Russia is positioning the state-owned gas company Gazprom to take control of all the natural gas the country produces. Most of which has been promised to China, Japan and other Asian countries. Russia has close to one-third of the world's proven natural gas reserves, but controls only 20% through Gazprom.

Gazprom bought majority ownership in the Sakhalin-2 energy project for $7.45 billion on December 15, 2006. Sakhalin-2 is the largest integrated gas-and-oil drilling project in the world and, at $20 billion, the largest Foreign Direct Investment (FDI) in Russia.

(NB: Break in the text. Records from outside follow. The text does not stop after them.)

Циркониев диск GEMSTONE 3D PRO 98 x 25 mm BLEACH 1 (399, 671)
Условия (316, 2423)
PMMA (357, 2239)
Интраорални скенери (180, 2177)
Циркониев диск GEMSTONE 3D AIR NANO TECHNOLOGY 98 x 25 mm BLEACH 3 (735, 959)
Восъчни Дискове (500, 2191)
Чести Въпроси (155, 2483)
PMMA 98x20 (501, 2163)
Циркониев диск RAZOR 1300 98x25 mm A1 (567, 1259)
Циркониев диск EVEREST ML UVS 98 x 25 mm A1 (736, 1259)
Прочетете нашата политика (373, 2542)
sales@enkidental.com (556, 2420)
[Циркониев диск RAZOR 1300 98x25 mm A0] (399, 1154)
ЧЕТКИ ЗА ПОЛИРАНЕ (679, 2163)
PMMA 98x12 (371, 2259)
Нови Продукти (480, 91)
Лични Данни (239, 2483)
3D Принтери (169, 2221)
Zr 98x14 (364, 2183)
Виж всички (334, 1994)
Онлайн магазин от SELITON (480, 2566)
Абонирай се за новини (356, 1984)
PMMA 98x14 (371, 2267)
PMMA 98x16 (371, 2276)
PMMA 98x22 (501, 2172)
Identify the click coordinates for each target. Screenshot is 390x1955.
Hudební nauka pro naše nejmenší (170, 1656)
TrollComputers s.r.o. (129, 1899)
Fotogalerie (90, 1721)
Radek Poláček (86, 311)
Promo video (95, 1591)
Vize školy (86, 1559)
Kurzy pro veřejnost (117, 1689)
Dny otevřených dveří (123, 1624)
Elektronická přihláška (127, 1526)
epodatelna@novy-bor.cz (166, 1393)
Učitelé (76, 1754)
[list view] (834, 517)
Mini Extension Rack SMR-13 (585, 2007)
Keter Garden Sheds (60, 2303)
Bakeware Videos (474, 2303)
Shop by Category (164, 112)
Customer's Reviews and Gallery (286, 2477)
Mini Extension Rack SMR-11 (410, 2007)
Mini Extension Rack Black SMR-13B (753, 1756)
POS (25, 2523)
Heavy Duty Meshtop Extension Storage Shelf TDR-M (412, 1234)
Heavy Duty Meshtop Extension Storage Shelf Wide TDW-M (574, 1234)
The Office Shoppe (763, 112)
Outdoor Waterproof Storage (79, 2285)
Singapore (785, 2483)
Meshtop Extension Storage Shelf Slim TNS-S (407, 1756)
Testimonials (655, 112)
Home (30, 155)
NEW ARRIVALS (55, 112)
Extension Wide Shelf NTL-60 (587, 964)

Sakhalin-2 will access 10% of the Sakhalin Shelf off the northwestern coast of Siberia. The Shelf is estimated to contain 1.2 billion barrels of oil and 17.1 trillion cubic feet of natural gas. Sakhalin-2 was run by Sakhalin Energy, a consortium of Dutch-based Shell Oil and the Japanese companies Mitsui and Diamond Gas (Mitsubishi). In 2005, Shell doubled its estimated completion cost to $22 billion, and extended the estimated completion date to 2008.

In 2006, Russia threatened to revoke the project's environmental license, on grounds it would destroy the feeding grounds of the last 123 Western Gray Whales, leading to their extinction. The threat was also a ploy to allow Gazprom to gain control of the foreign-financed project, which is now 80% complete. In this way, Russia gained more of the profit from oil and gas sales.

The original agreement, which was signed during the Boris Yeltsin days, did not allow Russia to profit until all costs were reimbursed. When gas prices rose, Russia used its regulatory powers to renegotiate the terms of the agreement.

In May 2007, Gazprom announced plans to buy all the natural gas produced by Sakhalin-1, in which Japan has a 30% investment. This means that all the natural gas would go to Russia, and none to Japan, despite the years of financial investment and technical expertise Japanese companies brought to the project. This announcement comes just months after Gazprom bought majority ownership in Sakhalin 2.

Sakhalin-1 may be more difficult for Gazprom to take over than Sakhalin-2 was, according to Tass, the Russian news agency. That is because Sakhalin-2 was coming in way over budget, giving the government an excuse to “find” environmental regulations that had been violated. Sakhalin-1 is operating as planned, so any government take-over will be more blatant difficult to finesse. Article updated March 19, 2009.